Dov Grobgeld
Dov Grobgeld

Reputation: 4983

How does a Qt custom widget notify ScrollArea parent about change of view

I'm writing an image viewer as a custom Qt widget (see: https://github.com/dov/Qviv) and I now got stuck on the question of how to make my widget notify a parent QScrollArea of changes in the view port, and thus to tell it to move the scrollbars. E.g. if the image viewer changes the zoom factor as the result of a keypress then the scrollbars need to change their page size.

One way of doing it would be to have the widget explicitly check if the parent is a QScrollArea and then make an explicit call to its methods to notify it on any changes.

Of course I also need to connect the changes of the ScrollArea to the internal view of the image, but that is a different question.
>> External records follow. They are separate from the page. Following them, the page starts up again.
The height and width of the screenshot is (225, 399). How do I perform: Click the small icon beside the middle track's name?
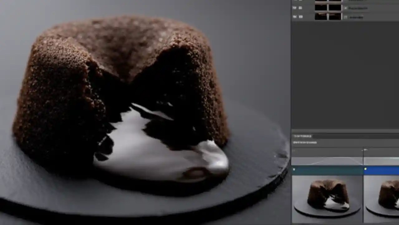tap(346, 8)
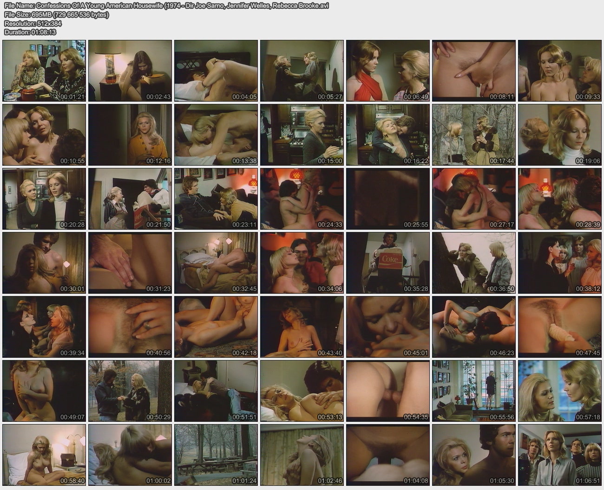
Task: Click the Duration 01:08:13 text line
Action: point(30,32)
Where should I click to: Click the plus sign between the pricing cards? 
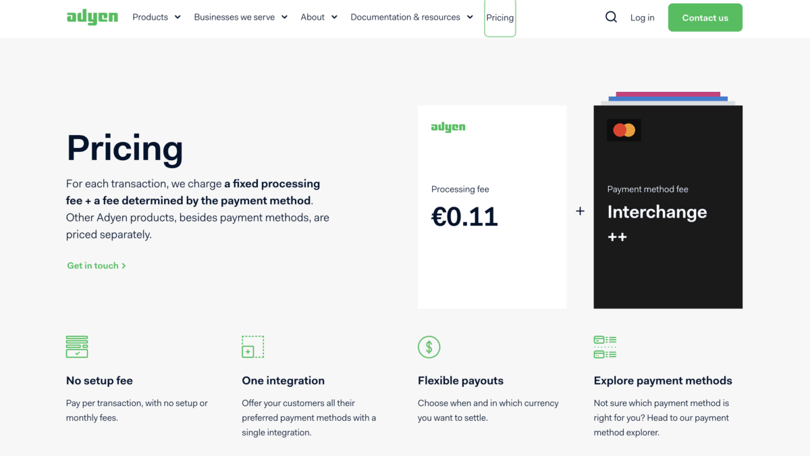pyautogui.click(x=580, y=211)
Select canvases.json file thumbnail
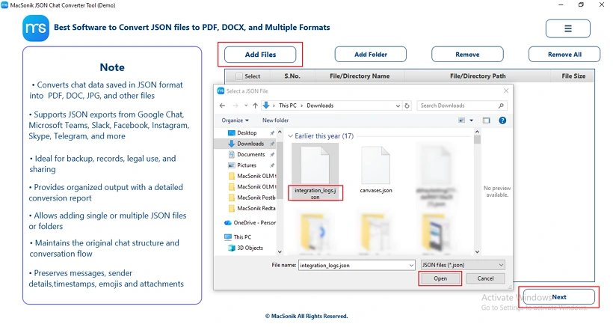The height and width of the screenshot is (327, 613). (x=376, y=170)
And I need to cut the infinite recursion where the widget reports changes to the scrollbar that report changes to the widget etc.

Edit 20:15 Wednesday (GMT/UTC) trying to clarify to Vjo and myself what I need.
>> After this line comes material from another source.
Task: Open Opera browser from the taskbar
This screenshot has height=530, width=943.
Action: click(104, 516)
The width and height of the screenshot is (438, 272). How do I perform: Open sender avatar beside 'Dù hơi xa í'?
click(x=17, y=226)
What I am trying to achieve is the equivalent of a Gtk widget that has been assigned a pair of GtkAdjustment's that are connected to a horizontal and vertical scrollbar. In my widget GtkImageViewer, that QvivImageViewer is based on, whenever I change the view due to some internal event (e.g. a keypress) I update the GtkAdjustment's. The scrollbars are connected to such changes and are update accordingly. GtkImageViewer also listens to the GtkAdjustment changes, and thus if the user scrolls the scrollbars, the GtkImageViewer is updated with this information and can change its view. My question is whether there is anything similar to GtkAdjustment in Qt that you can connect to for changes, and update in which case the update will be propagated to all the listeners?
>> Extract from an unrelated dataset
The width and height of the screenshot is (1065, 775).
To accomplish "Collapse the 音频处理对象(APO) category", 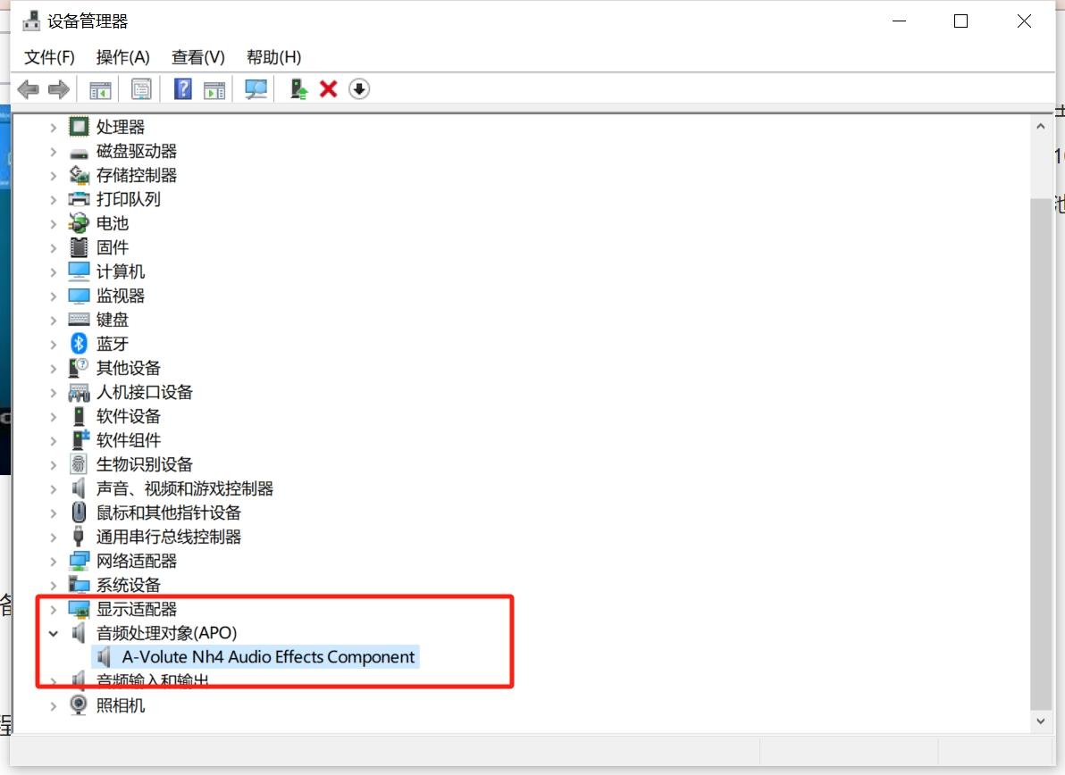I will [54, 633].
Thus I don't expect the ScrollArea to be part of QvivImageViewer, but if the user has placed QvivImageViewer within a ScrollArea, I want bidirectional communication with it so that the scrollbars reflect the internal state of the widget.

Upvotes: 1

Views: 914

Answers (3)

Max
Max

Reputation: 3445

It's been a while, but I ran across this same issue.

You can inherit QAbstractScrollArea if you'd like, but QScrollArea will work as well.

Your custom inner widget (i.e. the one that you are scrolling), should do the following when its size changes:

void MyCustomControl::resize_me() {
  // recompute internal data such that sizeHint() returns the new size
  ...
  updateGeometry();
  adjustSize();
}

QSize MyCustomControl::sizeHint() {
  return ... ; // Return my internally computed size.
}

I was missing the adjustSize() call, and without it the QScrollArea will ignore size changes of the internal widget.

Upvotes: 1

Dov Grobgeld
Dov Grobgeld

Reputation: 4983

I finally downloaded the Qt sources and investigated how QTextEdit does it. What I found is that QTextEdit inherits the QAbstractScrollArea on its own, and thus the scroll area and the scrollbars are part of the widget. This is different from Gtk, which uses a higher level of abstraction, through its GtkAdjustment's that are used to signal changes between the scrollbars and the widget. The Qt model is simpler and this is the way that I will implement it in my widget.

Upvotes: 1

BЈовић
BЈовић

Reputation: 64303

The simplest is to send the QResizeEvent event from your widget object to the QScrollArea object.